Feds Spent $432,000 Studying Gay Hookup Apps

NIH project studied ‘arousal’ of gay men when using Grindr

January 22, 2015

The National Institutes of Health (NIH) has spent nearly a half a million dollars studying gay hookup apps such as Grindr.

The government awarded $432,000 to Columbia University to interview gay men who use GPS dating apps and determine whether it increases their likelihood of engaging in risky sexual behavior.

"Smartphone technologies have provided a new venue for sexual partnering among men who have sex with men (MSM)," the grant for the project states. "Indeed, there are a rapidly growing number of smartphone applications designed to facilitate sexual partnering among MSM."

The project argues that dating apps that use the Global Positioning System, or GPS, has "accelerated" the rate that gay men can find sexual partners, compared to online.

"Furthermore, given the expediency with which men are able to arrange sexual encounters using these applications, there is cause to question if, when, and how sexual negotiation and serostatus disclosure occurs," the grant said. "The overall study goal is to understand how sexual risk behaviors among MSM may be facilitated by the nature of GPS-enabled smartphone applications, the way they are used, and the process by which sexual partnering occurs via smartphone applications."

Karolynn Siegel, a professor of sociomedical sciences at Columbia, is leading the study. Siegel said she is in the process of analyzing the data in an email to the Washington Free Beacon. Funding for the project expired in December.

The project conducted interviews with 60 gay men who had used mobile apps to meet sexual partners in the past three months.

The study is examining "how and why smartphone applications are used for sexual partnering," how gay men "present themselves," communicate, and what they look for on apps like Grindr.

The project is also studying the sexual arousal level of gay men when using the apps.

As explained in one of the study’s aims: "Investigate the sexual and emotional states (e.g., more/less urgency, arousal, impulsivity) that MSM experience when seeking or meeting sexual partners using smartphone applications and gain insights into how these states may contribute to sexual risk behaviors."

Finally, the project looked at a possible "smartphone-based sexual risk reduction intervention."

The most popular gay dating app is Grindr, where users can chat, send photos, and find men in their area.

The app allows men to "search by Tribe to find your type of guy," and "grind more efficiently with a slide-screen menu."

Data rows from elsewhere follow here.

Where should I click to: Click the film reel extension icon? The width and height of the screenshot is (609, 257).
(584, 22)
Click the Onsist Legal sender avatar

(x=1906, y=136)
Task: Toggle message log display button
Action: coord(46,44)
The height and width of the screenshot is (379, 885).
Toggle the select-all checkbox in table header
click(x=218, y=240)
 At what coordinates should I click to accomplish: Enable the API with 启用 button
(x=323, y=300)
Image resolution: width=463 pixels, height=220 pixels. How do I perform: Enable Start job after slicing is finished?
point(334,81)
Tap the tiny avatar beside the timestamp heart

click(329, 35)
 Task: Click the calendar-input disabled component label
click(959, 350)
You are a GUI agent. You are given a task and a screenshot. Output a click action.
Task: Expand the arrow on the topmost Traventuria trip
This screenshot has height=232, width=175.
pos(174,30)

"Grindr, which first launched in 2009, has exploded into the largest and most popular all-male location-based social network out there," according to its website. "With more than 5 million guys in 192 countries around the world—and approximately 10,000 more new users downloading the app every day—you’ll always find a new date, buddy, or friend on Grindr."

Similar apps include Scruff, which tends to "attract the bears and jocks crowd," GROWLr, which "focuses on finding gay bears near you," and Manhunt.